Berguling ke kanan, lantas ke kiri. Tengkurap, lalu telentang lagi. Entah sudah berapa kali aku mengubah posisi agar bisa terlelap tenang. Ada firasat aneh yang menggangguku malam ini. Firasat yang menuntun intuisiku untuk segera menghubungimu, tapi gengsi masih menahanku.
Jujur, bagiku ini aneh karena hampir tiga bulan aku tidak merasakan cemas berlebih yang mengarah padamu. Tapi, entah kenapa malam ini rasanya begitu misterius.
Badanku capek, mataku ngantuk. Sungguh, aku ingin tidur. Tapi, pikiranku benar-benar tidak tenang. Bayanganmu begitu jelas terlihat tiap kali aku memejamkan mata.
Kalau memang ini karena rindu, rasanya tidak mungkin. Sebab, degub cemaslah yang saat ini mendominasi perasaanku.
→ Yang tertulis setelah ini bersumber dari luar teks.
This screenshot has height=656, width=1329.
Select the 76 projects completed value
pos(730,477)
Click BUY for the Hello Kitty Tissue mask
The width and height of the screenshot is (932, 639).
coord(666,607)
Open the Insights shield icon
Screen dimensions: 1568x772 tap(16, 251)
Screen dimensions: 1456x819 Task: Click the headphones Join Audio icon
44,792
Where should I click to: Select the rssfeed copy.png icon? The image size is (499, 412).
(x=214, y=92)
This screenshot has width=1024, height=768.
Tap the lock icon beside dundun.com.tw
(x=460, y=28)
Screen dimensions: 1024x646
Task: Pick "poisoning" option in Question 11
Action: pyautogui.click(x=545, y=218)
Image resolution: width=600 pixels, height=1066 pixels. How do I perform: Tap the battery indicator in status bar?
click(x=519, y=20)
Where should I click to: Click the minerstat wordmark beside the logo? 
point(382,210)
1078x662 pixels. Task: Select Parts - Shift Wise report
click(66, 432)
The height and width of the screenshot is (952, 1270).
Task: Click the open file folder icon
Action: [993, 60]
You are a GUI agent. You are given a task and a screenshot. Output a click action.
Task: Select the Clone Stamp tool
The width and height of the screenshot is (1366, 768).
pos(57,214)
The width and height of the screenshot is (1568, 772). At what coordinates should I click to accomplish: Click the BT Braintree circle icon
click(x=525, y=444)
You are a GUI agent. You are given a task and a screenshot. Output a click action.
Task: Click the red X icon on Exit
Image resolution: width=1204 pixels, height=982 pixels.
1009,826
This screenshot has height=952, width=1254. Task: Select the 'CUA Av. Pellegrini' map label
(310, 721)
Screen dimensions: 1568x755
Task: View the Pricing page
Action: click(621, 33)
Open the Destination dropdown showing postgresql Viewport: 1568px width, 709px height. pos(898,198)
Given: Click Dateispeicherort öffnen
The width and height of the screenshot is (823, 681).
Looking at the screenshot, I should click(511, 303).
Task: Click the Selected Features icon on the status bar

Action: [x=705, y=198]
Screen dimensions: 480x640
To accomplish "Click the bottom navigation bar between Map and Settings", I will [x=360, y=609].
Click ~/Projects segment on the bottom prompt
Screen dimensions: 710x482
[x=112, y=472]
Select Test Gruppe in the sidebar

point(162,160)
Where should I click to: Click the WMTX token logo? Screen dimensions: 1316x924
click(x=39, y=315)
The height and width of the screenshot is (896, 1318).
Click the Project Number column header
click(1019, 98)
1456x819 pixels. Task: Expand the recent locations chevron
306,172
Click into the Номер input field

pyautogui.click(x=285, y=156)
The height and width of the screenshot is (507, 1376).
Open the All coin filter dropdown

Ada apa sebenarnya? Kamu kenapa?
***
"Kak?" isi sebuah pesan yang masuk ke ponselku. Tertulis nama adikmu di bagian identitas pengirim pesan itu. Degub jantungku makin tak beraturan, kekhawatiranku kian menjadi-jadi. Aku tidak membalas pesan itu karena aku lantas menelponnya.
"Dik? Kamu di mana?" tanyaku.
"Kakak di mana?" tanyanya balik dengan sisipan isak tangis.
"Kos. Kenapa? Kamu kenapa, Dik? Kamu nangis, ya?" selidikku yang tambah panik karena ini kali pertama aku mendengar isakan dari adik lelakimu.
"Kak, sepuluh menit lagi aku ke kos Kakak, ya?" katanya.
"Ada apa? Ngapain ke kos Kakak jam segini?" responsku yang terkejut. Waktu menunjukkan pukul tiga kurang sepuluh menit. Sebentar lagi subuh dan Huta hendak bertamu. Gila!